### ACTION ITEM
Word for word, restate all of the data shown below.

Collected data entries
---

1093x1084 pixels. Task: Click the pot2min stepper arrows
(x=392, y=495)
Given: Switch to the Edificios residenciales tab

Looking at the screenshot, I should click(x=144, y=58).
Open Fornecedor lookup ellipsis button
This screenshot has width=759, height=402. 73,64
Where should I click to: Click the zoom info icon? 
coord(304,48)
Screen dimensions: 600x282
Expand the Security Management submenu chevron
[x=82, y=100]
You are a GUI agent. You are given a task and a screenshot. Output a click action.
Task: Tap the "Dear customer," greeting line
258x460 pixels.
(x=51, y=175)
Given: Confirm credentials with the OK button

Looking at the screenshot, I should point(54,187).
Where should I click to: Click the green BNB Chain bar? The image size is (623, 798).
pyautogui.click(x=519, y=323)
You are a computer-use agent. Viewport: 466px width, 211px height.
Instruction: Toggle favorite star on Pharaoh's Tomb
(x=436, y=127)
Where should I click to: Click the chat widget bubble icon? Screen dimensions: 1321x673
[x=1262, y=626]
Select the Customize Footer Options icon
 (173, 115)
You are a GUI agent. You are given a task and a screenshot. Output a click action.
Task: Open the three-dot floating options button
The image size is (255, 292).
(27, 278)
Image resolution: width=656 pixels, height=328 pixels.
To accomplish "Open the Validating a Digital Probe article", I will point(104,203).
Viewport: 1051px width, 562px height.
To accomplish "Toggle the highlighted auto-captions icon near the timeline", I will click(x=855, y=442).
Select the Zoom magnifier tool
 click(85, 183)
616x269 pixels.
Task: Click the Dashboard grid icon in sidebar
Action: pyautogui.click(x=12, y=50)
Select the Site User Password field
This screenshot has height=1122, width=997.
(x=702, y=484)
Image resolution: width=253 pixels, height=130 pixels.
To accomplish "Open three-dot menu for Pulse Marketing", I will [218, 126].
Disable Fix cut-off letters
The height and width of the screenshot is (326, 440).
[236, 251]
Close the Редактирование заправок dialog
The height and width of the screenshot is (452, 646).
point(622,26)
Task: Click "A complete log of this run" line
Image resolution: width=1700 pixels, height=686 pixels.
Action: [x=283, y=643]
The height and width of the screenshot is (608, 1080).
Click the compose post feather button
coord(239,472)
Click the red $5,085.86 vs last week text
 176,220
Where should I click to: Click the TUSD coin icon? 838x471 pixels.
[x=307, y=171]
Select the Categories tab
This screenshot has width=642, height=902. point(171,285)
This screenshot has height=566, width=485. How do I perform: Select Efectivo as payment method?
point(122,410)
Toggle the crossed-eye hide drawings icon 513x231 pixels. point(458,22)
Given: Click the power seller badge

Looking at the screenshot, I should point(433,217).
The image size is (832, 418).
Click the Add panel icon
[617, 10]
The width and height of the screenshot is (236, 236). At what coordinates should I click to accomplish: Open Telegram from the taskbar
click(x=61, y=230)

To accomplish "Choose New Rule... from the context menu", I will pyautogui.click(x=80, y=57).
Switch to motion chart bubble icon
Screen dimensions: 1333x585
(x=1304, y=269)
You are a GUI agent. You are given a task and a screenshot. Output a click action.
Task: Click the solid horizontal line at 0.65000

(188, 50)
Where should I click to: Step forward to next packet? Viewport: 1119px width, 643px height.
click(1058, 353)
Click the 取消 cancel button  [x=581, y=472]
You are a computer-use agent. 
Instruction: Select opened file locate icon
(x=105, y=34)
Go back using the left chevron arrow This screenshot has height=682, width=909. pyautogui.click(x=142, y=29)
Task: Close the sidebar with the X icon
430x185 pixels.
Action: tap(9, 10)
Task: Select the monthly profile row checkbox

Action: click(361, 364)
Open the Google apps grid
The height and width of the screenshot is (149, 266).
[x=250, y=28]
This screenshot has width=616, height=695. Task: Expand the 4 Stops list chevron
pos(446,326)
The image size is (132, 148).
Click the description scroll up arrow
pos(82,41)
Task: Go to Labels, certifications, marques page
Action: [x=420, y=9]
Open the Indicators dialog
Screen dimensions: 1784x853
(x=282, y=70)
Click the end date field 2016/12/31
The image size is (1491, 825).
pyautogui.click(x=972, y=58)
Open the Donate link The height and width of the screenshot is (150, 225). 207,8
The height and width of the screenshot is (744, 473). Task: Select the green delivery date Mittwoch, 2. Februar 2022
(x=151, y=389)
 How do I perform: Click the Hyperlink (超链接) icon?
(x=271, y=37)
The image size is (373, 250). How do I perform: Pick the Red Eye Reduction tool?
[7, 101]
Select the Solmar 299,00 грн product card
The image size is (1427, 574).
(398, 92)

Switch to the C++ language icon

---

### EXPECTED OUTPUT
1093x1084 pixels. Task: Click the pot2min stepper arrows
(x=392, y=495)
Given: Switch to the Edificios residenciales tab

Looking at the screenshot, I should click(x=144, y=58).
Open Fornecedor lookup ellipsis button
This screenshot has width=759, height=402. 73,64
Where should I click to: Click the zoom info icon? 
coord(304,48)
Screen dimensions: 600x282
Expand the Security Management submenu chevron
[x=82, y=100]
You are a GUI agent. You are given a task and a screenshot. Output a click action.
Task: Tap the "Dear customer," greeting line
258x460 pixels.
(x=51, y=175)
Given: Confirm credentials with the OK button

Looking at the screenshot, I should point(54,187).
Where should I click to: Click the green BNB Chain bar? The image size is (623, 798).
pyautogui.click(x=519, y=323)
You are a computer-use agent. Viewport: 466px width, 211px height.
Instruction: Toggle favorite star on Pharaoh's Tomb
(x=436, y=127)
Where should I click to: Click the chat widget bubble icon? Screen dimensions: 1321x673
[x=1262, y=626]
Select the Customize Footer Options icon
 (173, 115)
You are a GUI agent. You are given a task and a screenshot. Output a click action.
Task: Open the three-dot floating options button
The image size is (255, 292).
(27, 278)
Image resolution: width=656 pixels, height=328 pixels.
To accomplish "Open the Validating a Digital Probe article", I will point(104,203).
Viewport: 1051px width, 562px height.
To accomplish "Toggle the highlighted auto-captions icon near the timeline", I will click(x=855, y=442).
Select the Zoom magnifier tool
 click(85, 183)
616x269 pixels.
Task: Click the Dashboard grid icon in sidebar
Action: pyautogui.click(x=12, y=50)
Select the Site User Password field
This screenshot has height=1122, width=997.
(x=702, y=484)
Image resolution: width=253 pixels, height=130 pixels.
To accomplish "Open three-dot menu for Pulse Marketing", I will [218, 126].
Disable Fix cut-off letters
The height and width of the screenshot is (326, 440).
[236, 251]
Close the Редактирование заправок dialog
The height and width of the screenshot is (452, 646).
point(622,26)
Task: Click "A complete log of this run" line
Image resolution: width=1700 pixels, height=686 pixels.
Action: [x=283, y=643]
The height and width of the screenshot is (608, 1080).
Click the compose post feather button
coord(239,472)
Click the red $5,085.86 vs last week text
 176,220
Where should I click to: Click the TUSD coin icon? 838x471 pixels.
[x=307, y=171]
Select the Categories tab
This screenshot has width=642, height=902. point(171,285)
This screenshot has height=566, width=485. How do I perform: Select Efectivo as payment method?
point(122,410)
Toggle the crossed-eye hide drawings icon 513x231 pixels. point(458,22)
Given: Click the power seller badge

Looking at the screenshot, I should point(433,217).
The image size is (832, 418).
Click the Add panel icon
[617, 10]
The width and height of the screenshot is (236, 236). At what coordinates should I click to accomplish: Open Telegram from the taskbar
click(x=61, y=230)

To accomplish "Choose New Rule... from the context menu", I will pyautogui.click(x=80, y=57).
Switch to motion chart bubble icon
Screen dimensions: 1333x585
(x=1304, y=269)
You are a GUI agent. You are given a task and a screenshot. Output a click action.
Task: Click the solid horizontal line at 0.65000

(188, 50)
Where should I click to: Step forward to next packet? Viewport: 1119px width, 643px height.
click(1058, 353)
Click the 取消 cancel button  [x=581, y=472]
You are a computer-use agent. 
Instruction: Select opened file locate icon
(x=105, y=34)
Go back using the left chevron arrow This screenshot has height=682, width=909. pyautogui.click(x=142, y=29)
Task: Close the sidebar with the X icon
430x185 pixels.
Action: tap(9, 10)
Task: Select the monthly profile row checkbox

Action: click(361, 364)
Open the Google apps grid
The height and width of the screenshot is (149, 266).
[x=250, y=28]
This screenshot has width=616, height=695. Task: Expand the 4 Stops list chevron
pos(446,326)
The image size is (132, 148).
Click the description scroll up arrow
pos(82,41)
Task: Go to Labels, certifications, marques page
Action: [x=420, y=9]
Open the Indicators dialog
Screen dimensions: 1784x853
(x=282, y=70)
Click the end date field 2016/12/31
The image size is (1491, 825).
pyautogui.click(x=972, y=58)
Open the Donate link The height and width of the screenshot is (150, 225). 207,8
The height and width of the screenshot is (744, 473). Task: Select the green delivery date Mittwoch, 2. Februar 2022
(x=151, y=389)
 How do I perform: Click the Hyperlink (超链接) icon?
(x=271, y=37)
The image size is (373, 250). How do I perform: Pick the Red Eye Reduction tool?
[7, 101]
Select the Solmar 299,00 грн product card
The image size is (1427, 574).
(398, 92)

Switch to the C++ language icon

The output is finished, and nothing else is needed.